This morning I started a post on the possible meaning of a change in activity on my blog site that I had every intention to post. It was titled The economy is better, but concerned about monetary policy you should be. I decided not to publish it because it went south when I arrived at the topic of the impact of current political circumstances on monetary policy with the likelihood of Republicans taking over the U.S. Senate. The recent devolution of Republicanism into far right statism still inflames my sensitivities, and the post itself devolved into an unrecoverable rant as I went on. I just can’t talk about Republicans having packed the Fed’s Board of Governors with hard core sadomonitarists in the mid-2000’s without losing my cool.

Some, like Ynglesias and Sumner, to name a few, have pinned the blame for the Great Recession on Obama’s cluelessness and bad macro advice early in his presidency that caused him to leave seats on the Federal Reserve Board of Governors open in 2009-10, and then appointing more sadomonitarists when he finally filled them. I don’t necessarily disagree. It’s all true. But I can’t so easily discount the part Republicans played in creating the policy crisis in the first place. GW was on his way out the door when the thick of the crisis occurred, which means the most impactful portion of monetary policy failures happened on his watch. Obama just didn’t know what to do to straighten out the mess, and I am not sure to what extent Republican push back on monetary expansion had to do with Obama’s reluctance. Don’t get me wrong. I don’t like Obama and never have. Nearly everything his administration touches gets messed up. But I don’t blame him for having listened to Larry Summers at a time when it appeared as if liberal (as in the classical definition) economics failed. The Republicans, on the other hand, the ones who supposedly had the political market cornered on economics, don’t really have any excuse for being so stupid after neglecting to ensure adequate energy commodity supply.

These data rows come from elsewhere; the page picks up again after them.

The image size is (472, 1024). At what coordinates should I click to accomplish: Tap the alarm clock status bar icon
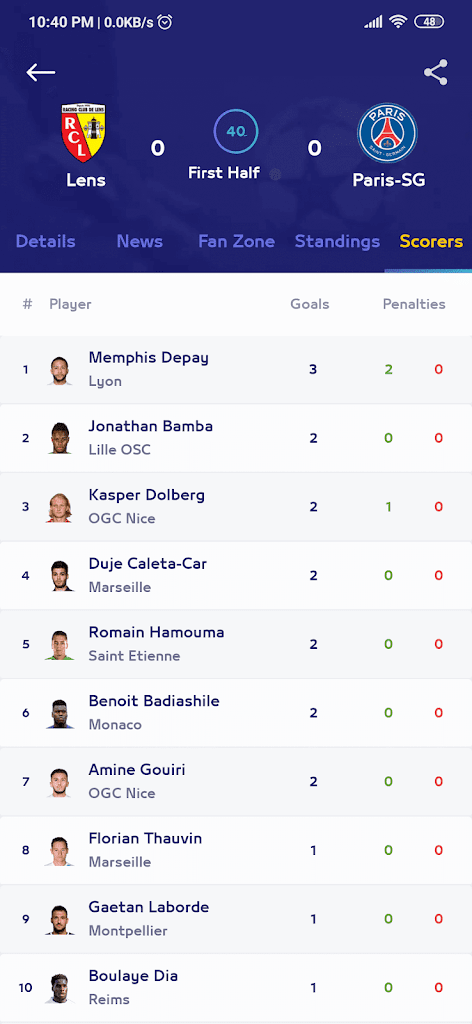pos(166,22)
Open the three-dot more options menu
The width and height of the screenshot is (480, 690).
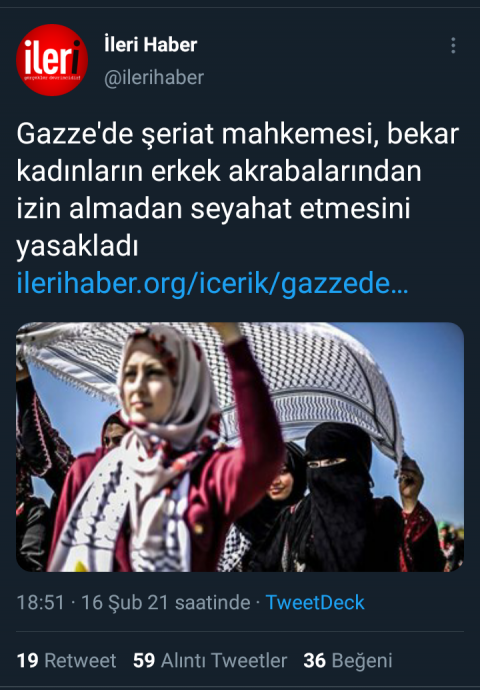coord(453,46)
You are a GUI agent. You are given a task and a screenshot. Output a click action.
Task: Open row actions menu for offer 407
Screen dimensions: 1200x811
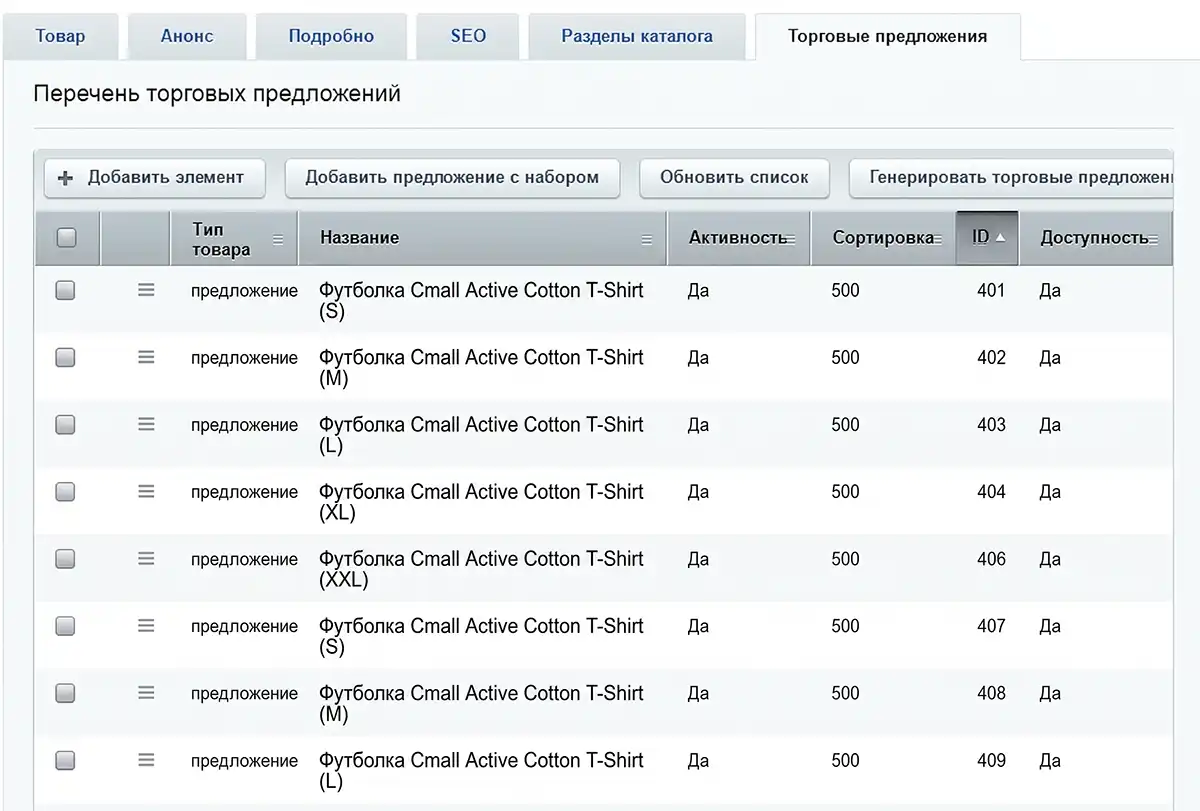(146, 625)
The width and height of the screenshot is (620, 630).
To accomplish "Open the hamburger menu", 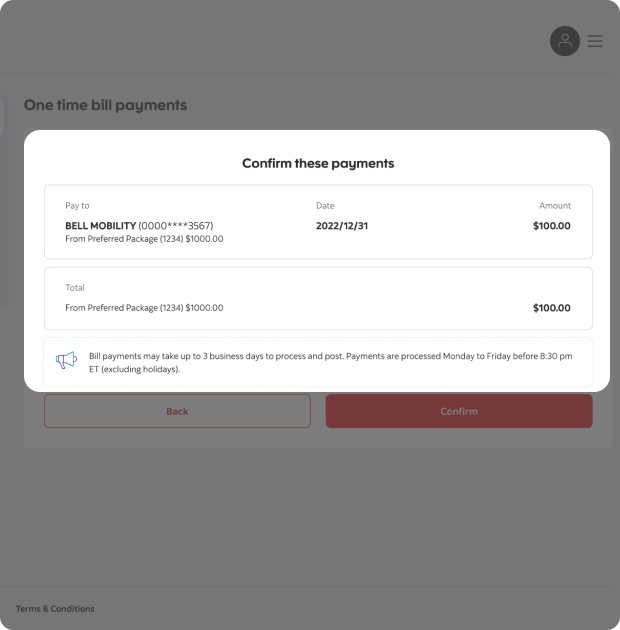I will coord(595,41).
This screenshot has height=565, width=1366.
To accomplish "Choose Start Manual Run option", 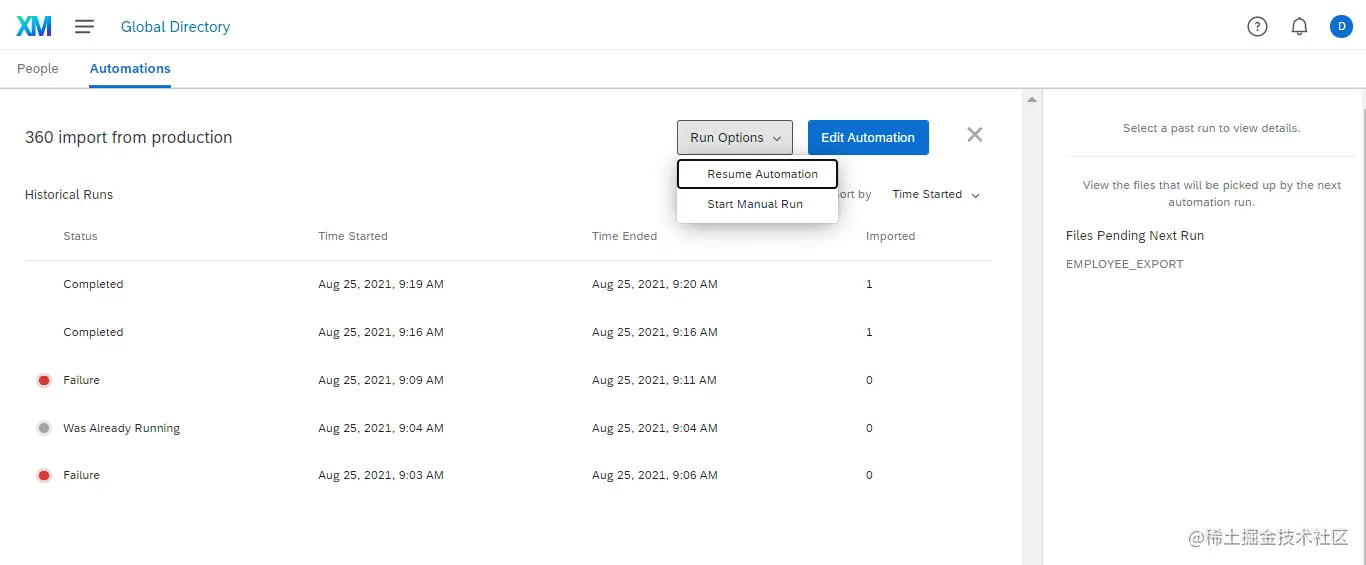I will 757,204.
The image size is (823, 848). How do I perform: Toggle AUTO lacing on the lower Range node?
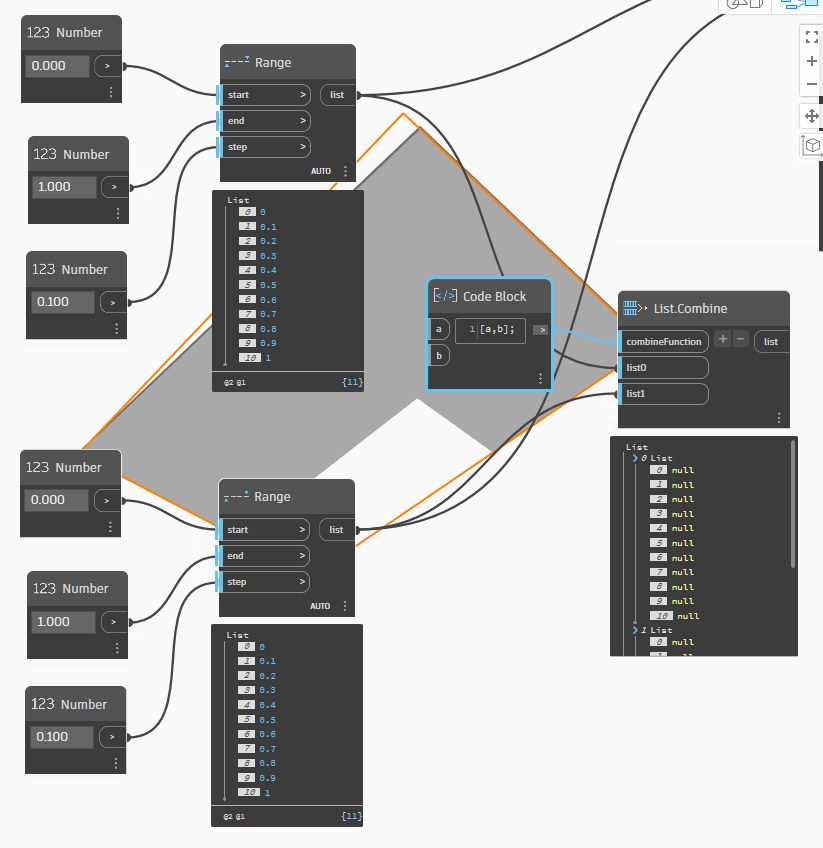pyautogui.click(x=321, y=605)
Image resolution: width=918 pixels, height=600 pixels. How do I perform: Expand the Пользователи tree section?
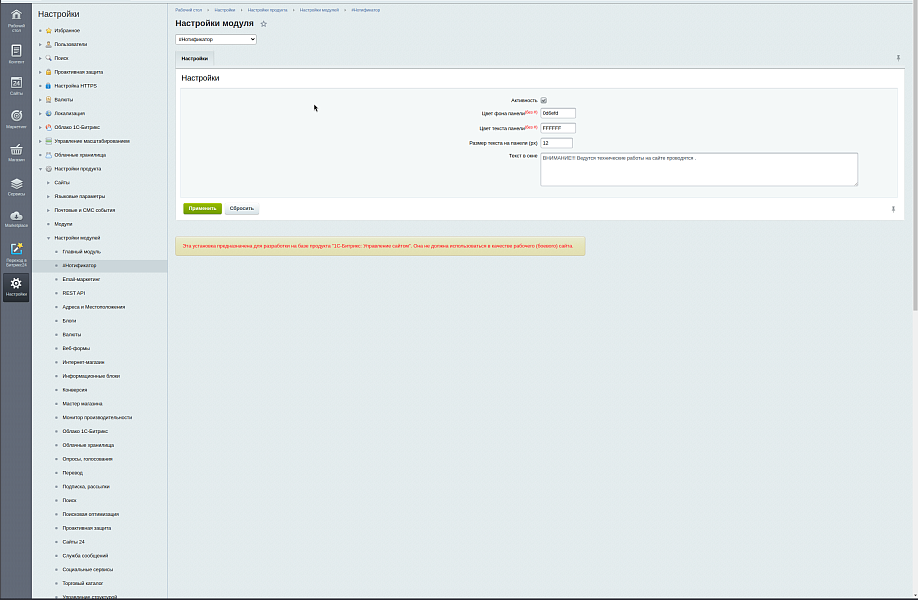coord(40,44)
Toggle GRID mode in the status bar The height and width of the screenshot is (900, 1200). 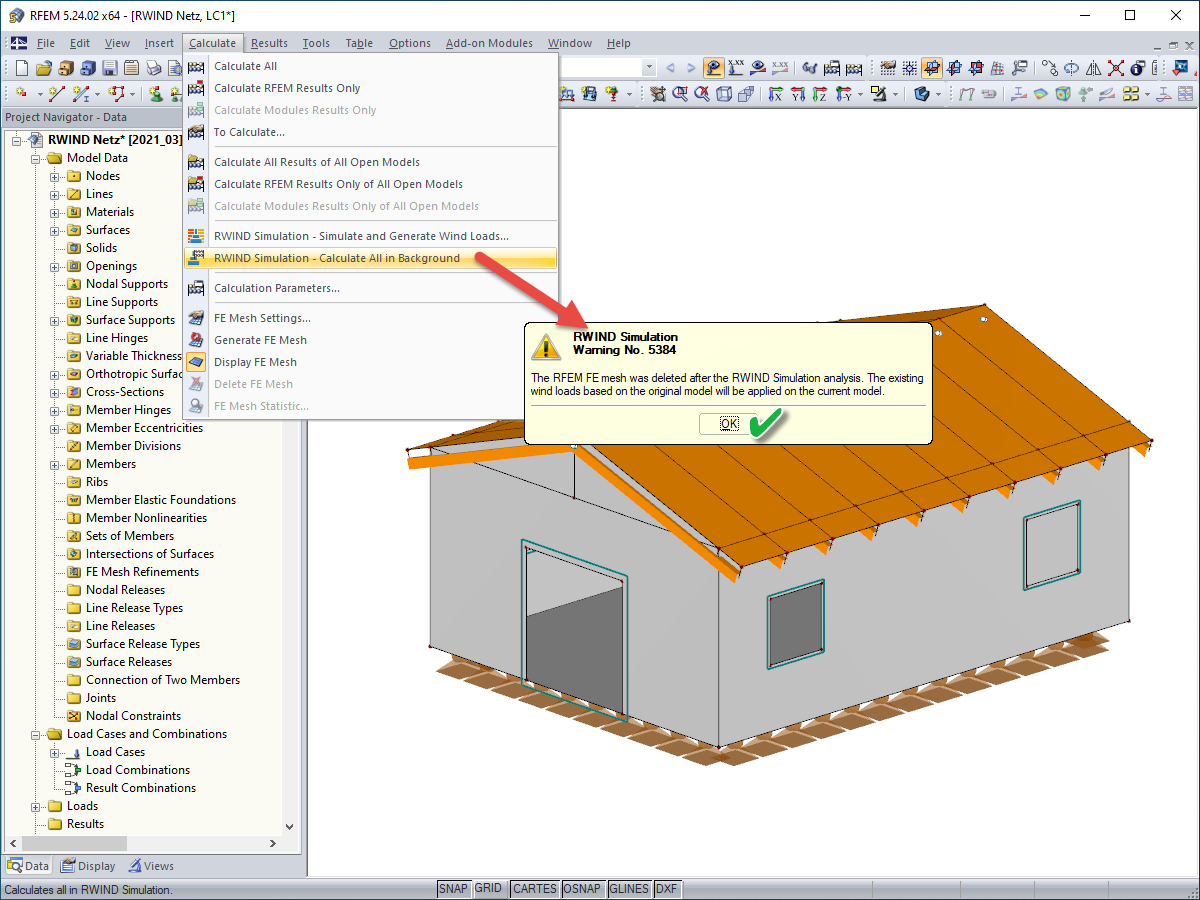490,888
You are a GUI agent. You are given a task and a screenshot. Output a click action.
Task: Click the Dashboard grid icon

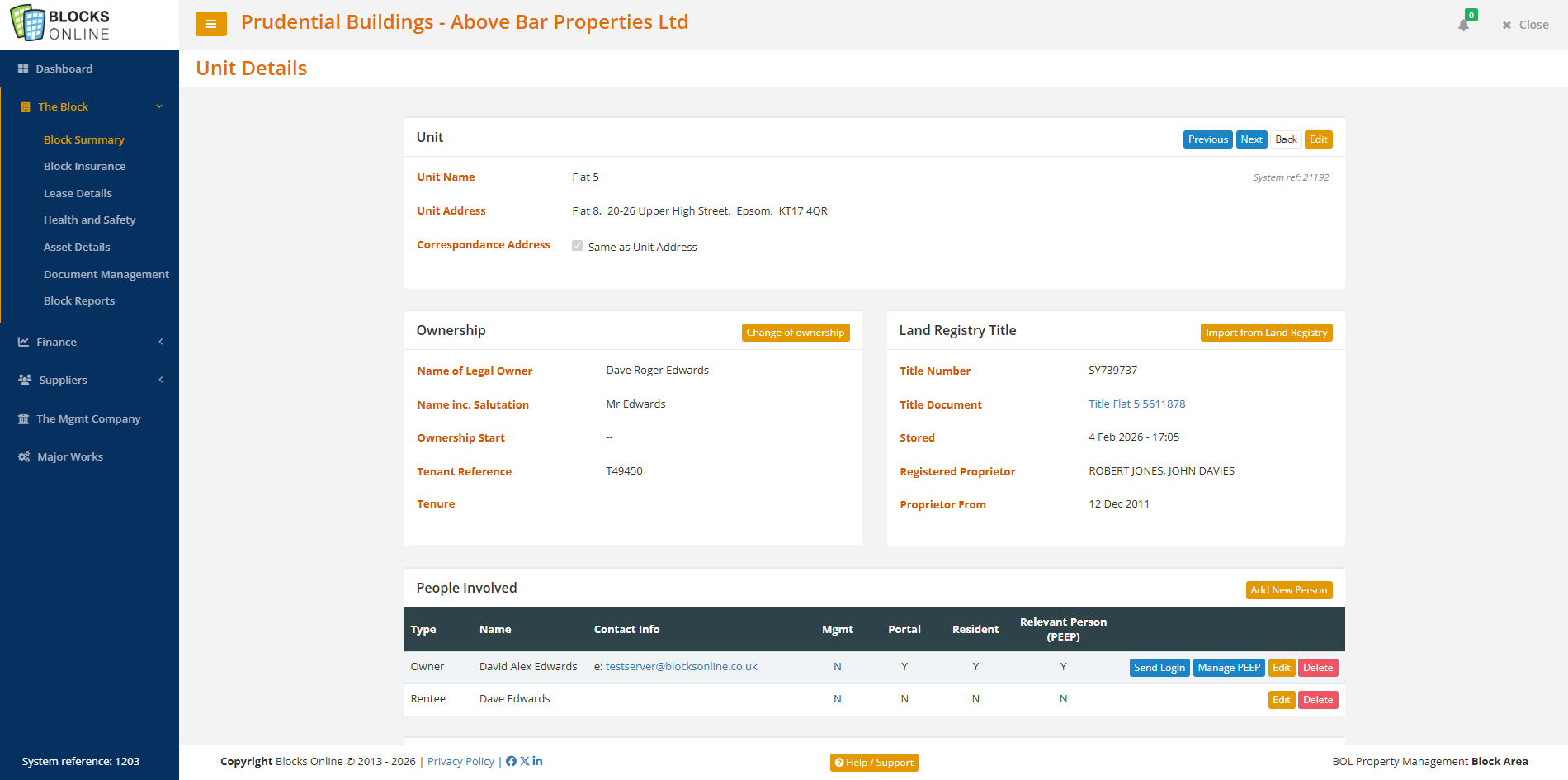[23, 69]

I do not feel comfortable with the current state of monetary affairs, with no meaningful nominal target and no rules by which to govern policy, yet in some ways it feels like belaboring the point when I bring it up. Activity on my site is down considerably from a year ago today, with the majority of decline in search hits. The most popular post on my site has been The idiot’s guide to inflation. Even it only received a few hits in the 3rd quarter; and I think it’s because people are starting to feel better, a little more secure, and are going on about their lives.

On the radio this evening while I was headed home from the grocery store, the host was talking about economics, saying that things are looking better with the unemployment rate down, and more than 200k jobs created nearly every month this year. It in some ways confirmed my suspicion about why my site activity has declined. But then he said some things that were just wrong when he started talking about the Fed having to raise rates soon because with more people being employed it will mean prices will start to rise, to which Marcus Nunes has a great post regarding the revival of the long discredited theory of cost-push inflation… and radio host thinks full employment is synonymous with the headline unemployment rate.

This just goes to the point that almost no one is the wiser about macro than they were 8-10 years ago. We haven’t had the public debate necessary to put all of the fallacious arguments about the origins of inflation to bed forever, leaving us vulnerable to inflation nutter talking heads and monetary policy that is in disarray. These talking heads don’t seem get how incredibly bad it sounds to say something like, ‘if so-and-so gets a job, or if maybe a handful too many so-and-sos get jobs, it’s a bad thing for everyone else. Well, duh – only if the supply side is a real mess – and btw, the economy is global and there are ~7.2 billion people on the planet, about half to 2/3 of which have nothing to do but try to scratch a living off rocks. I just don’t know how mentally retarded one has to be to have such an argument leave one’s lips – that people obtaining a means of survival here in the U.S. is detrimental to the general welfare. Thoughtful, aren’t they. Some of you get to have jobs. But the rest, it’s just too bad – you and your pitchfork should drop us a line some time and let us know how you’re holding up. It might even sound appealing to some, as long as the person being left with the pitchfork is someone else.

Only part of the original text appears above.